> What you should do:
Retype the data below word for word, leaving out the pictures.

>> BEGIN

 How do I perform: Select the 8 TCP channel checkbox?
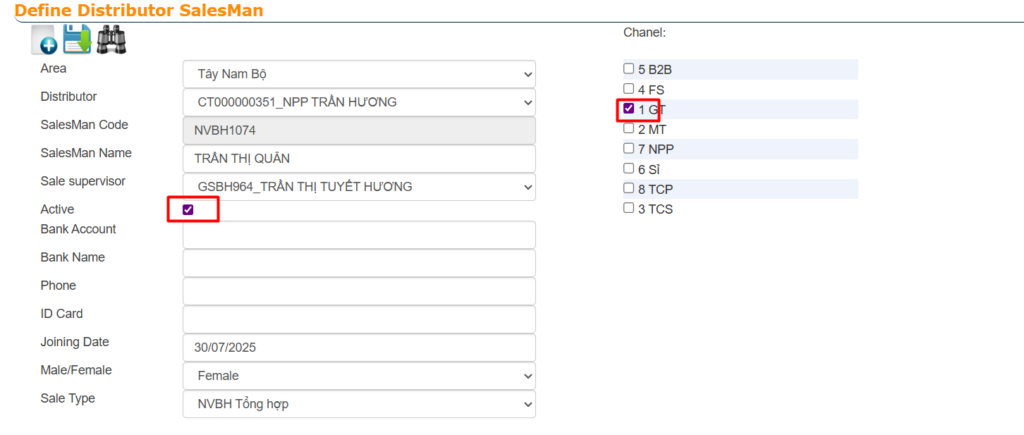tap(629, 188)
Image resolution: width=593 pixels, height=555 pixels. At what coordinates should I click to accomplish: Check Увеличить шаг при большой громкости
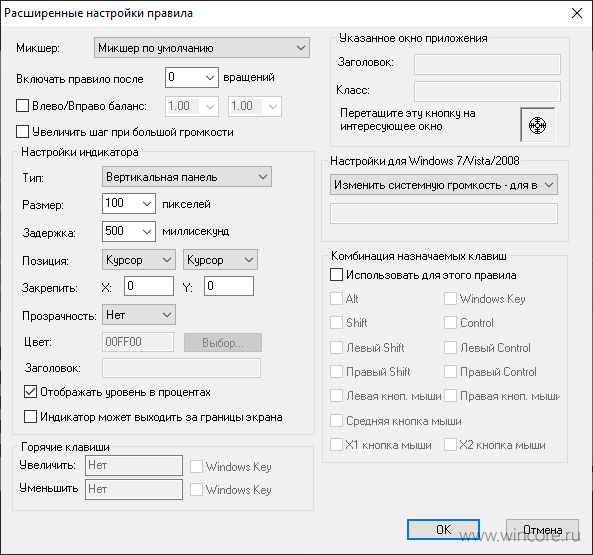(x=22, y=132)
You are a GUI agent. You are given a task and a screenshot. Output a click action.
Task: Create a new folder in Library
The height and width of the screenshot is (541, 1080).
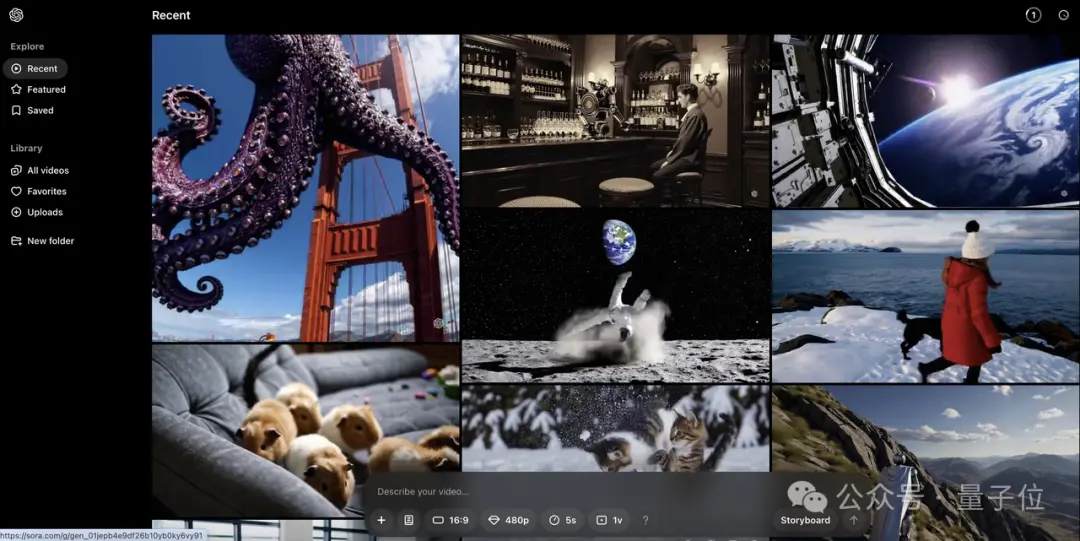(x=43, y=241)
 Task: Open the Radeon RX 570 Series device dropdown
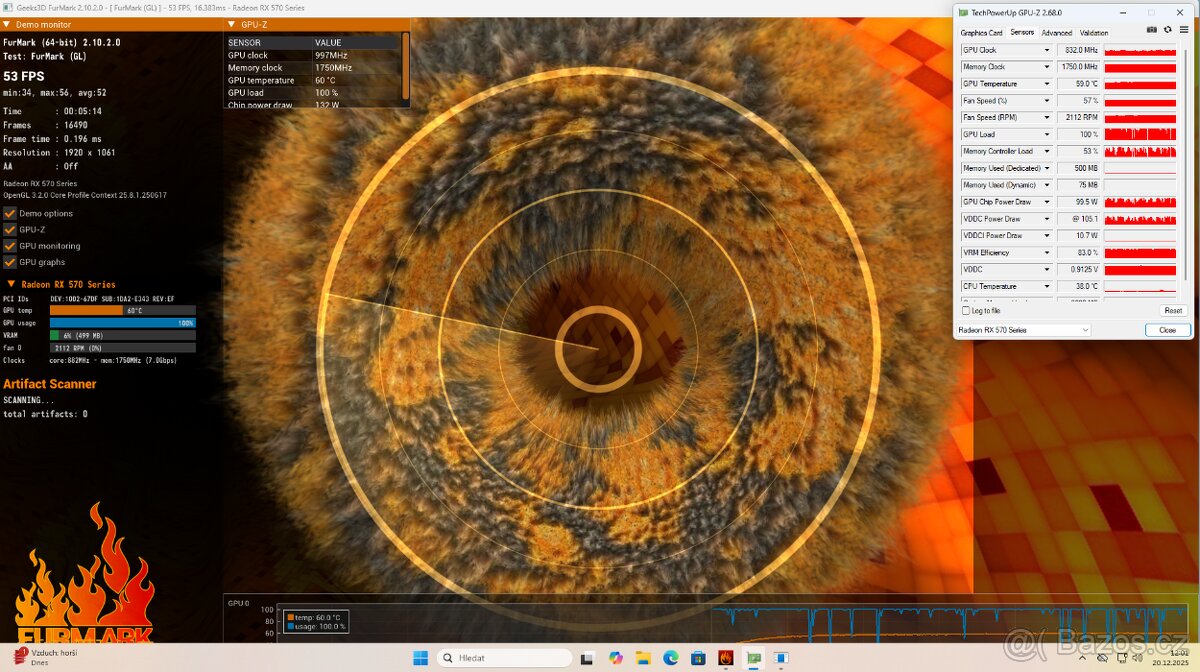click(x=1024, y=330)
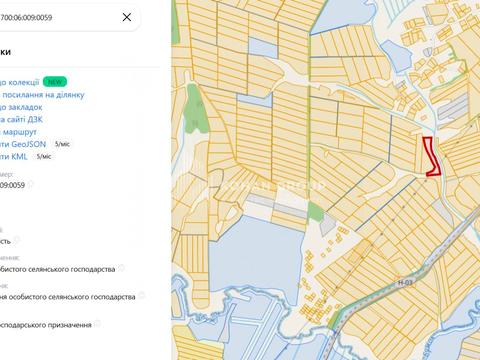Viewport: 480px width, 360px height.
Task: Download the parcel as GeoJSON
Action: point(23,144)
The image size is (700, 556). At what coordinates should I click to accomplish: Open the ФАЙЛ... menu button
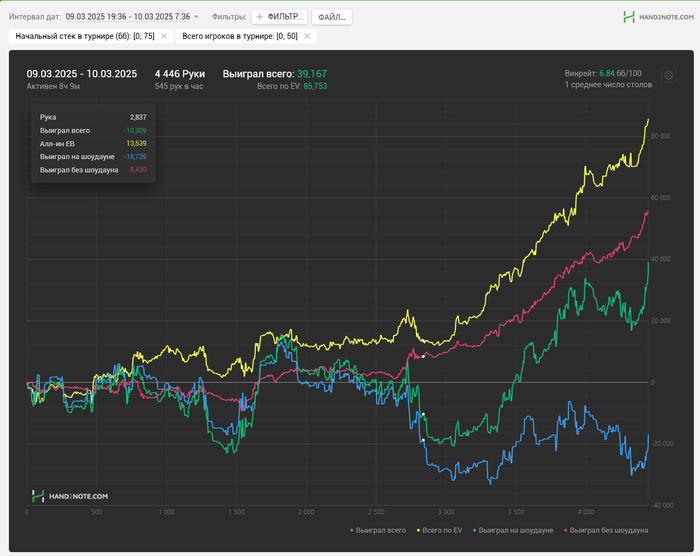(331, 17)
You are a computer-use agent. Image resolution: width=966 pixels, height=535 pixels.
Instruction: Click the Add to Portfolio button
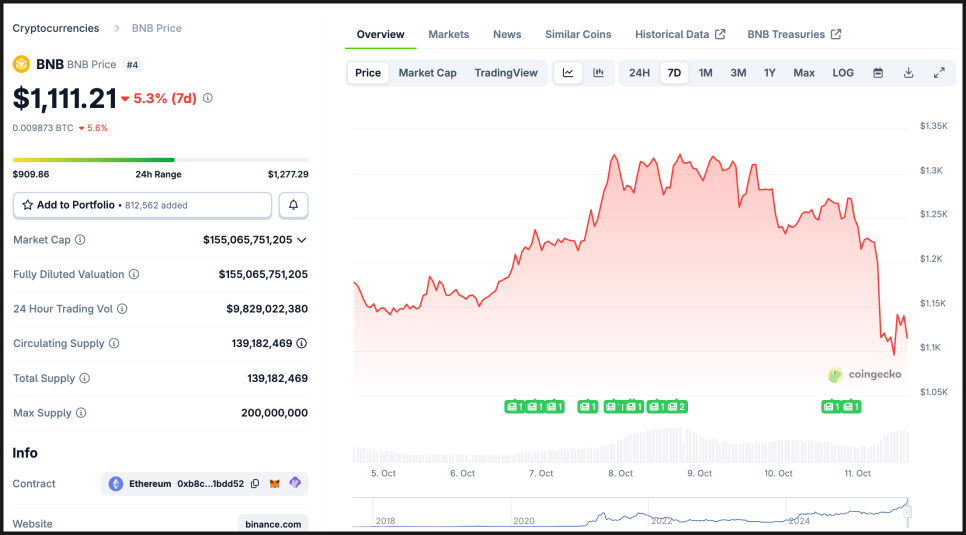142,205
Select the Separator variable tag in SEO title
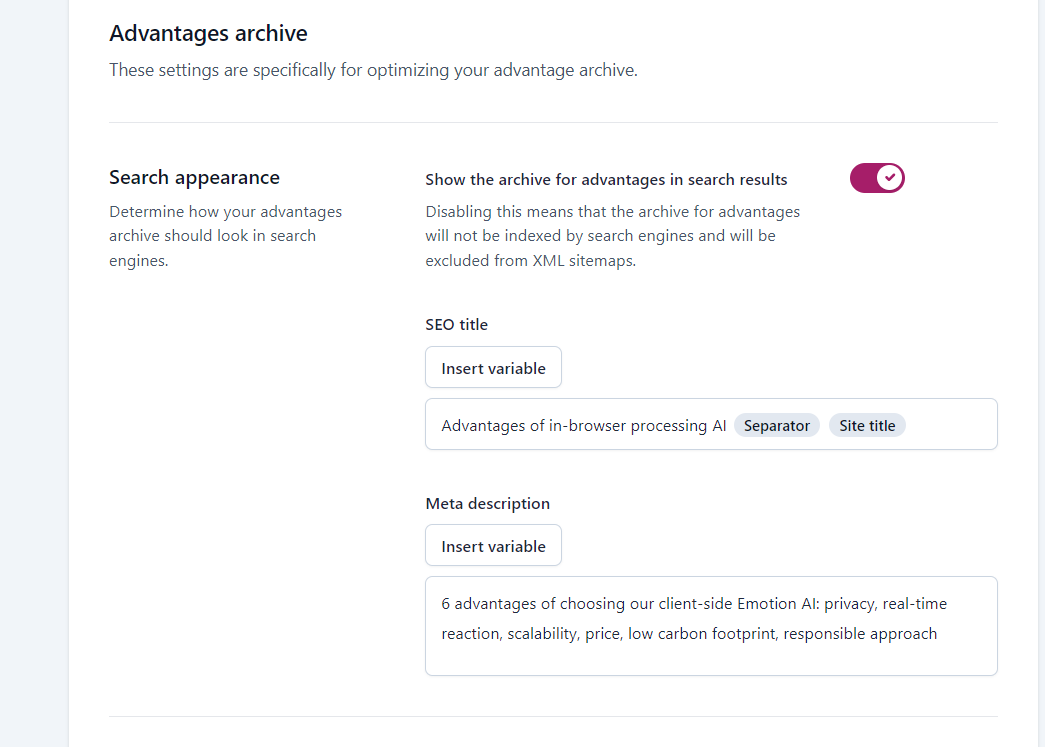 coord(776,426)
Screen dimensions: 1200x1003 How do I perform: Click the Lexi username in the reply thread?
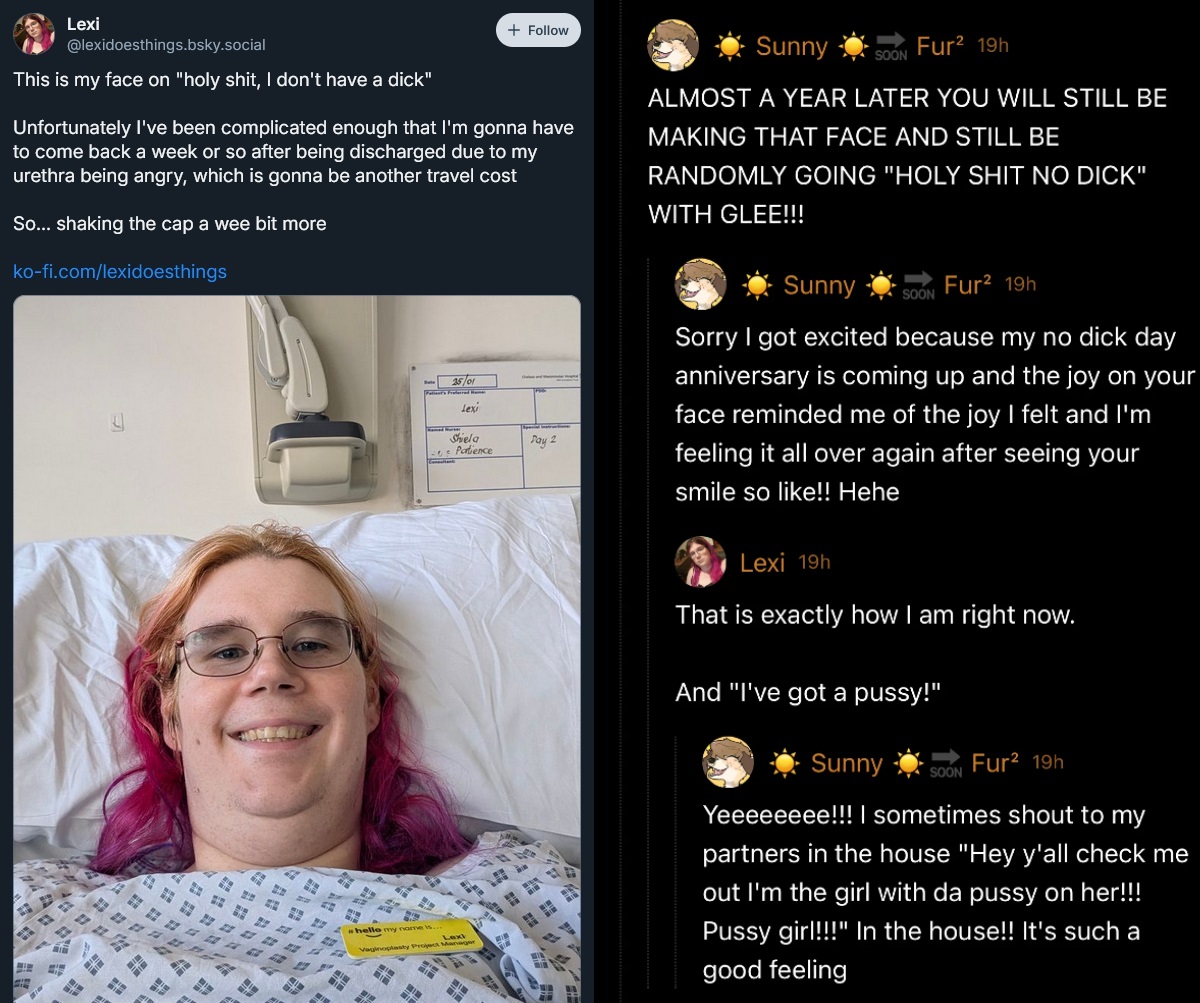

>> END

> Task output:
 How do I perform: Select the 8 TCP channel checkbox?
tap(629, 188)
Image resolution: width=593 pixels, height=555 pixels. At what coordinates should I click to accomplish: Check Увеличить шаг при большой громкости
(x=22, y=132)
You are a GUI agent. You are given a task and a screenshot. Output a click action.
Task: Create a new folder in Library
The height and width of the screenshot is (541, 1080).
(x=43, y=241)
 Task: Open the Radeon RX 570 Series device dropdown
click(x=1024, y=330)
Viewport: 480px width, 360px height.
Task: Download the parcel as GeoJSON
Action: point(23,144)
The image size is (700, 556). At what coordinates should I click to accomplish: Open the ФАЙЛ... menu button
(331, 17)
You are a computer-use agent. Image resolution: width=966 pixels, height=535 pixels.
Instruction: Click the Add to Portfolio button
142,205
Select the Separator variable tag in SEO title
 coord(776,426)
Screen dimensions: 1200x1003 How do I perform: Click the Lexi username in the reply thread?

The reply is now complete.